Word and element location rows
"""
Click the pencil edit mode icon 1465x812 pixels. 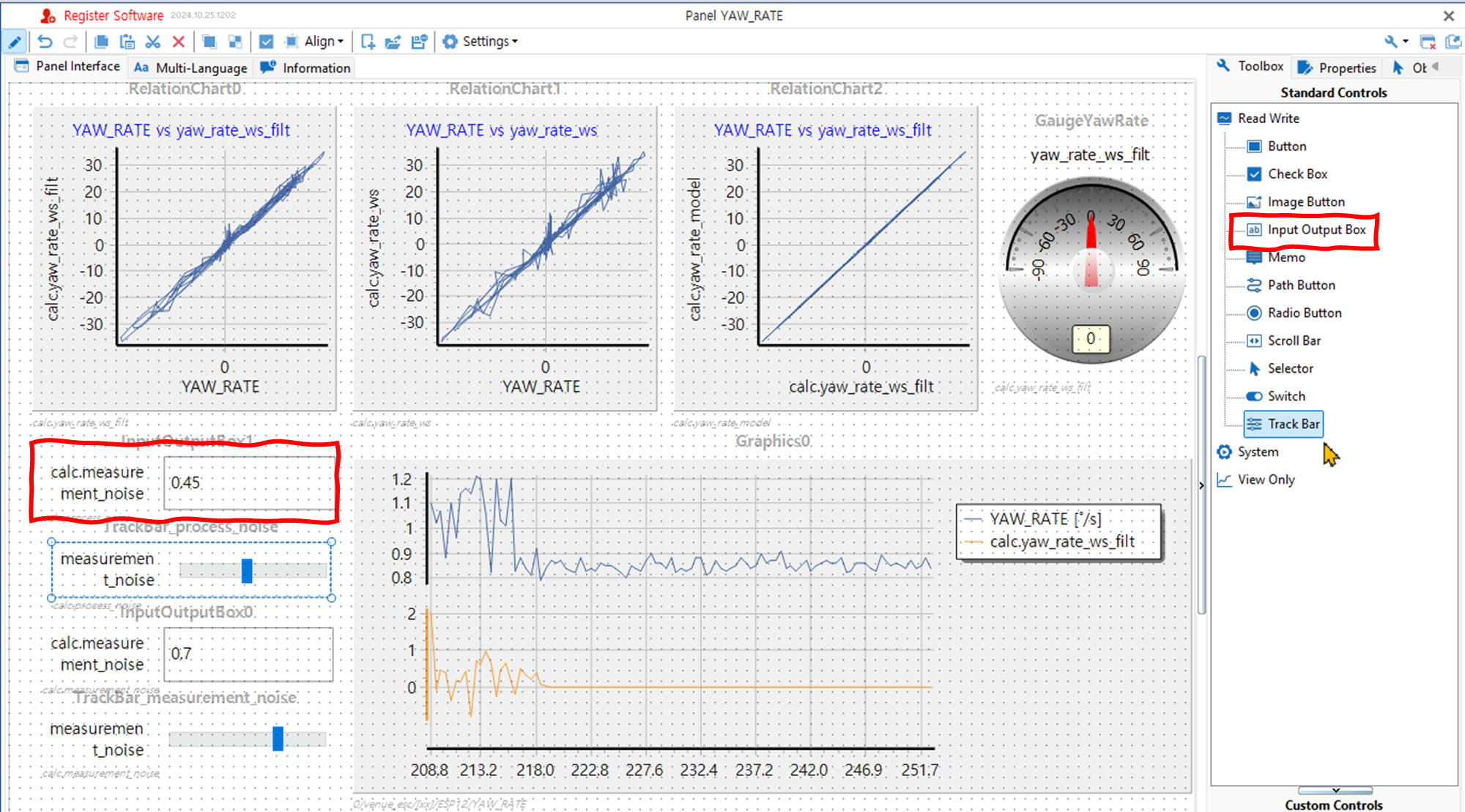15,42
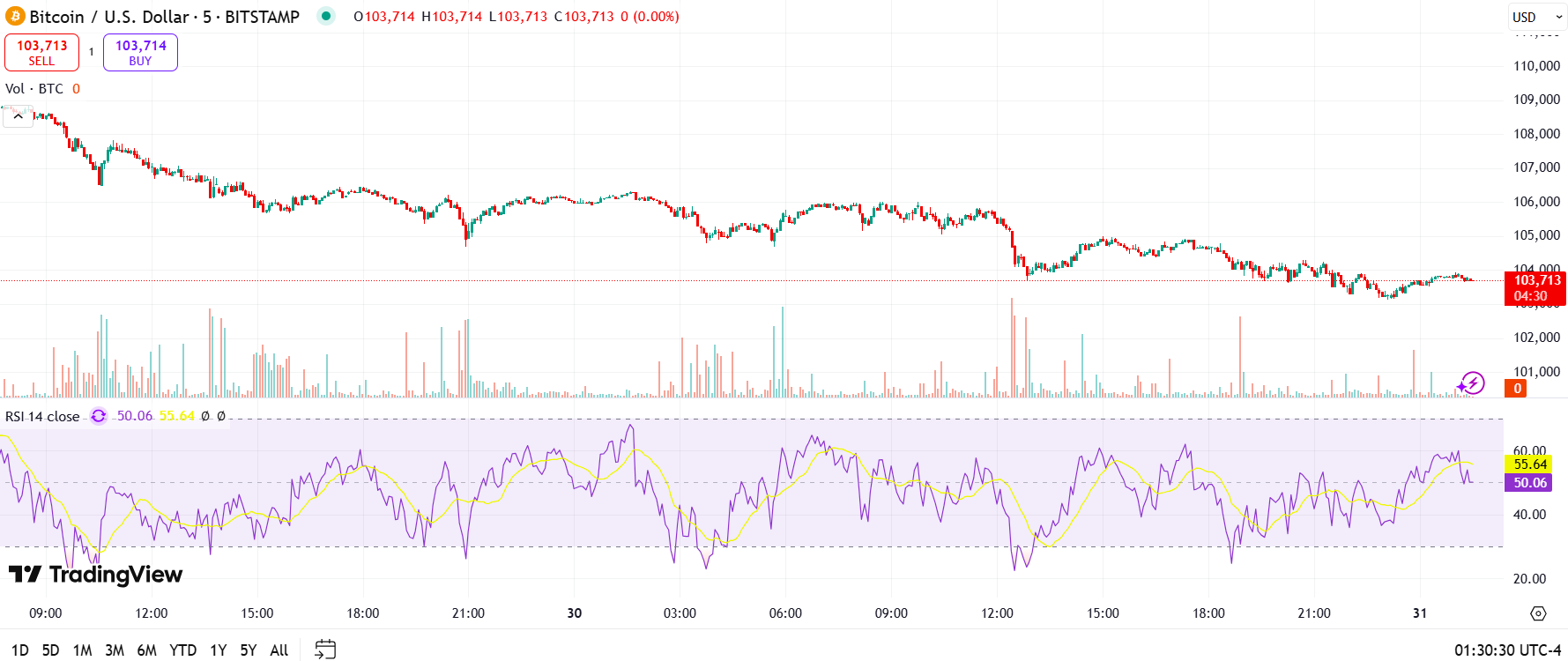Switch to the 5Y date range
This screenshot has height=661, width=1568.
[249, 650]
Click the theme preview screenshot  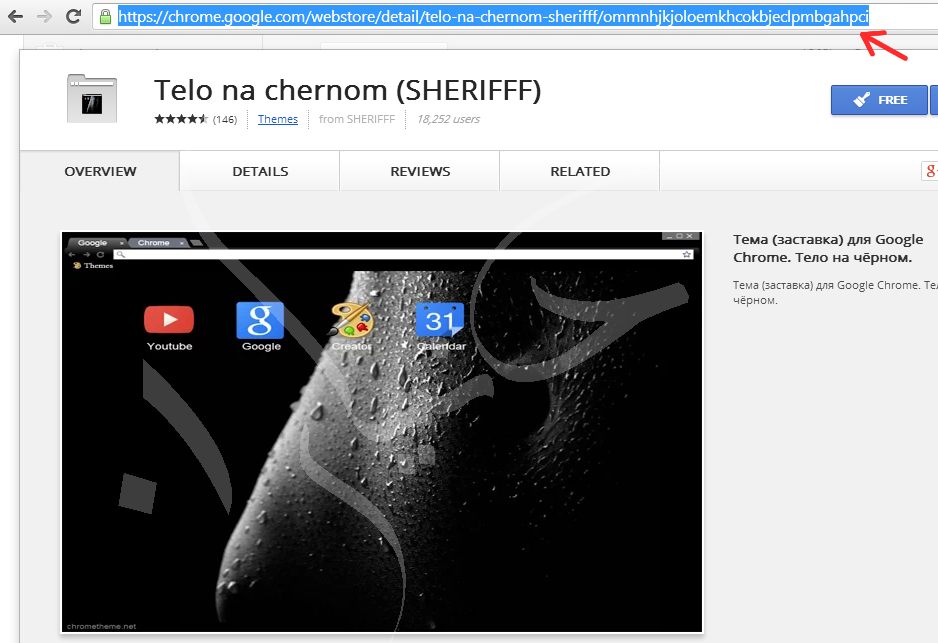(382, 432)
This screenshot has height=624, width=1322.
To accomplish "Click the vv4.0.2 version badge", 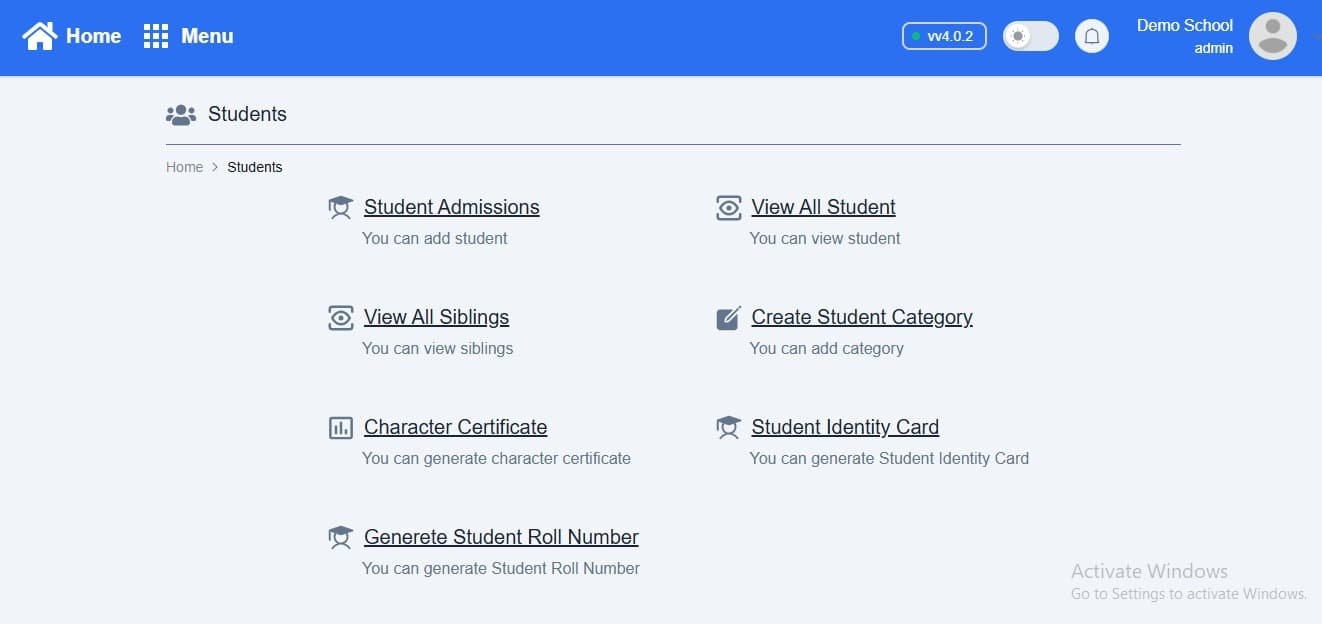I will 944,37.
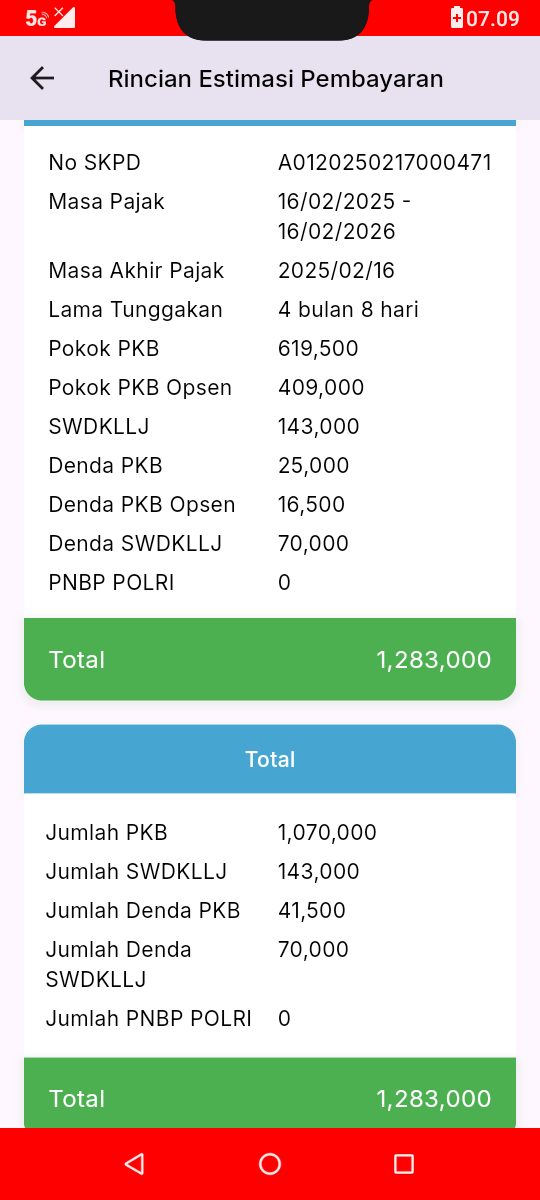Tap the Jumlah PKB amount 1,070,000
Image resolution: width=540 pixels, height=1200 pixels.
(327, 832)
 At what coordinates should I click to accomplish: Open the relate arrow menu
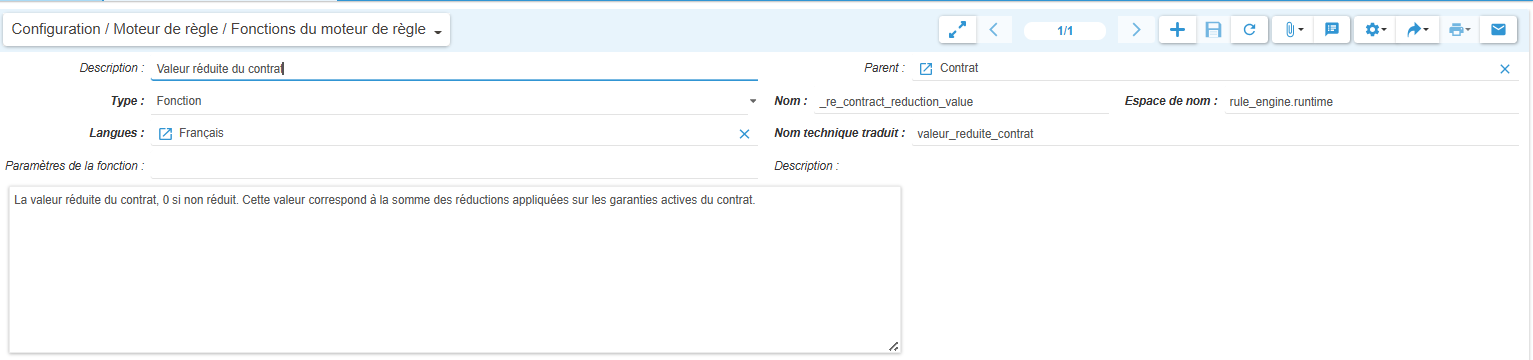pos(1417,30)
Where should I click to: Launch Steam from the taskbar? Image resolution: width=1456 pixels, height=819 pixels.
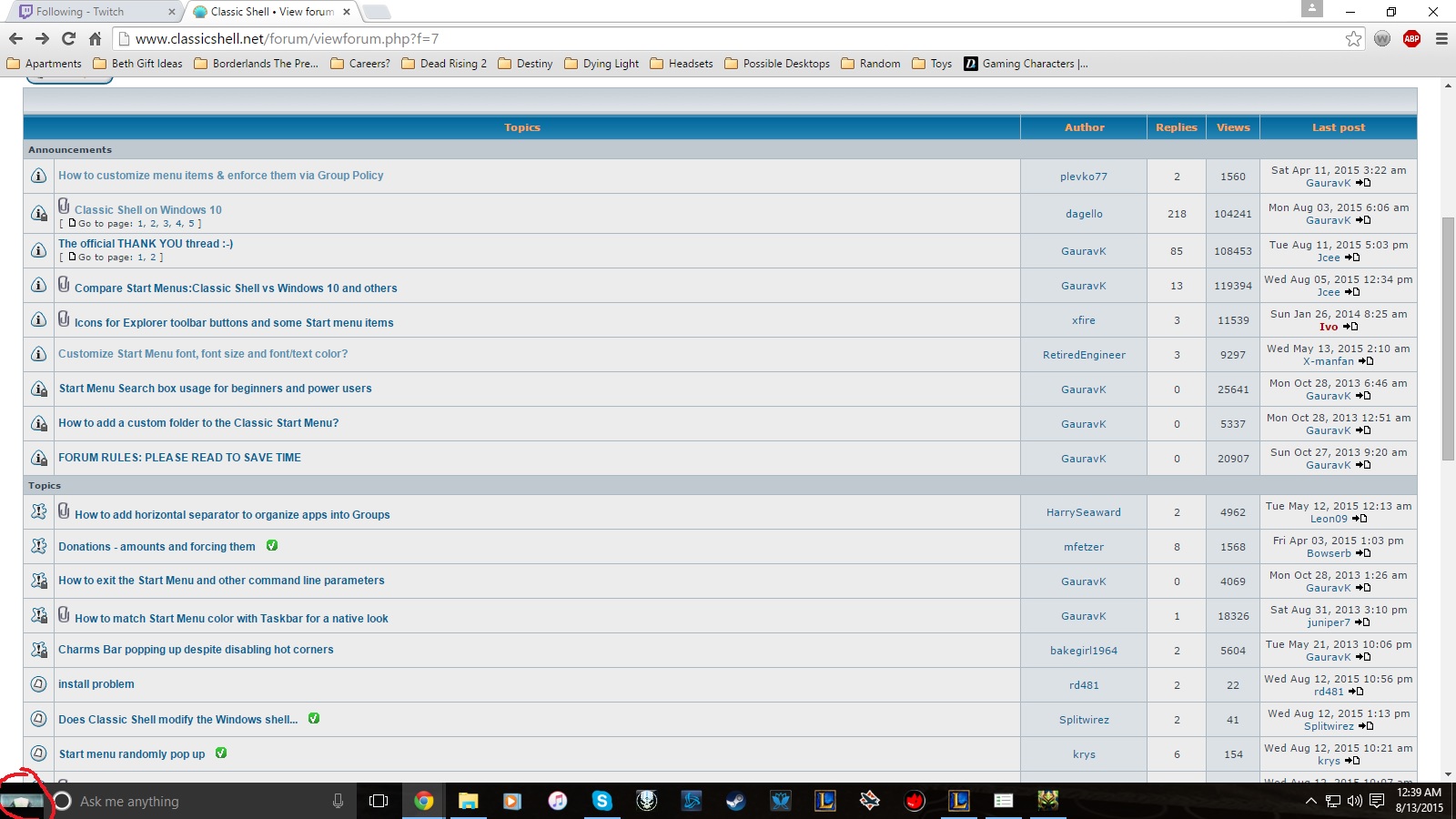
"""
■ **PROBLEM REQUIREMENTS**: How many of the rows above contain the string "Image"? Reply with the number only.

■ **WRITTEN REPLY**: 2